Bixby Vision breaks ground with features like live translation. You can decode a foreign language sign or menu by pointing your camera at it – all without snapping a photo and waiting for it to translate. It’s good news for travelers, though you’ll need data to power this internet-connected feature and its Google Translate backend is far from reliable. It’s helpful in a pinch, but we found asking for the English menu so much easier.

Bixby Vision's live translation works well on simpler text signs like this one, though it's not perfect.

Bixby Vision's live translation works well on simpler text signs like this one, though it's not perfect.

Bixby is like a smart student who routinely fails to listen.

Bixby Vision will also continue to name and detail landmarks through location-aware smarts and attempt to identify food – and it now has the helpful (or shame-inducing) power to inform you of the amount of calories in that food. But its ability to correctly name foods is more of a joke than a reliable tool when it guesses that a lollipop is a corndog.
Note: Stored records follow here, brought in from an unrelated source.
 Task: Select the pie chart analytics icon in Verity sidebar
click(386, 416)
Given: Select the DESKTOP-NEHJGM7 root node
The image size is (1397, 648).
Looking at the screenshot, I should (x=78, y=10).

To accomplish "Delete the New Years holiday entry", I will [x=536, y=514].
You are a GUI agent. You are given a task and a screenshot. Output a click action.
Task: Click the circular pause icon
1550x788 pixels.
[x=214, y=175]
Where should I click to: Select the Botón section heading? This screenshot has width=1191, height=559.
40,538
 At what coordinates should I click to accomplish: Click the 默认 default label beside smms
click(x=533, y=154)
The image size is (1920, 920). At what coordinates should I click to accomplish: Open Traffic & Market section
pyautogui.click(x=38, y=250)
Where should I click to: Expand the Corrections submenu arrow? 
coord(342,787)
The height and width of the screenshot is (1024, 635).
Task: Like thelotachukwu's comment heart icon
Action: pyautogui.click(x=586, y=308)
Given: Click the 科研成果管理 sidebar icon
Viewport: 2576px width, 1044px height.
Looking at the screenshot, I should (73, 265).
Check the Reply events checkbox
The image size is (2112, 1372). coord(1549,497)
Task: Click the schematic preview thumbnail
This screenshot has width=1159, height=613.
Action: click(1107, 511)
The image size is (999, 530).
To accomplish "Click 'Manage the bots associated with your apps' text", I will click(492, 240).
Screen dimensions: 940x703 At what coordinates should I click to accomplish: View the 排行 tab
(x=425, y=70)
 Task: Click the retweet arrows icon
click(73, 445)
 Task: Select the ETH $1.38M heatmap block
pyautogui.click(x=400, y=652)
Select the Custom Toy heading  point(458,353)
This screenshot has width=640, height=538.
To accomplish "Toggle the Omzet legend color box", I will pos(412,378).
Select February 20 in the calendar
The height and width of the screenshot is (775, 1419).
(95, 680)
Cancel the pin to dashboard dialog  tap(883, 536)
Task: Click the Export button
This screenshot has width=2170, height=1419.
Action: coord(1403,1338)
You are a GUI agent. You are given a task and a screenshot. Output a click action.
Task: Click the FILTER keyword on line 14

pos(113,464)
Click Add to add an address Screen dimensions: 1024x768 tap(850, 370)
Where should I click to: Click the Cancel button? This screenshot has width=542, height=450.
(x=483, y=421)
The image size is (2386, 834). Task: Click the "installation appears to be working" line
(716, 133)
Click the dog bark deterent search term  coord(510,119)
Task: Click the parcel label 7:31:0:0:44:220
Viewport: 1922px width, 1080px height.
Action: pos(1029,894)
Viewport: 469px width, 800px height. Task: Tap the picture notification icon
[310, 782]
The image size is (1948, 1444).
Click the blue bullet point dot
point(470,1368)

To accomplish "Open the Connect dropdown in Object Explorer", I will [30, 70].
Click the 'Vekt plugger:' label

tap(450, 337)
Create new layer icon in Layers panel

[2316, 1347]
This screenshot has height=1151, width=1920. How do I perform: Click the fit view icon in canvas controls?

The 8MP front-facing camera is put to use if you’d like a makeover. Bixby Vision has a new makeup mode, overlaying various blushes, mascara, and lipsticks via partnerships with the CoverGirl and Sephora cosmetics brands. It’s an augmented reality feature designed to “guide you through the purchase flow,” notes Samsung. It seems like more of a neat tech demo for your new phone, and not a convincing use of the ‘AI’ buzzword.

Improved biometrics

  • Face unlock and iris scanner now work at the same time
  • It works okay, but the success rate trails Apple’s Face ID

New to the S9 Plus is the fact that the face unlock and iris scanner biometrics now work at the same time to unlock the phone. This is Samsung’s answer to Apple’s Face ID technology.

It works most of the time. Whenever our eyeballs and mug were looking down at the phone it opened very quickly, except when we were walking in bright sunlight – and, that’s just the sort of situation where you’ll want to recheck Google Maps or quickly reply to a message to say “I’m on my way.”

We’ve had similar issues with Face ID on the iPhone X and experience more here. Even a 95%  success rate out of 100 unlock attempts in a normal day means it’ll fail five times every day, and that’s annoying. Samsung’s face unlock technology has also been spoofed in the past, so enabling it could leave you vulnerable even if it’s not exactly easy to crack.

None of these ‘futuristic’ options are as seamless as unlocking your phone through a  good old-fashioned front fingerprint sensor – technology that both companies retired from their phones last year. At least Samsung includes a rear fingerprint sensor as an alternative unlock method.

Here’s something funny we picked up on while testing the S9 Plus: Samsung now lets you optionally hide notification content until the scanners recognize your eyes or face. That’s great for privacy, but as soon as it does recognize you it’ll bypass the lockscreen, and you’ll have to revert to pulling down the notification shade. Apple had a very similar issue when Touch ID Gen 2 performed too well and lockscreen notifications disappeared before anyone got to read them.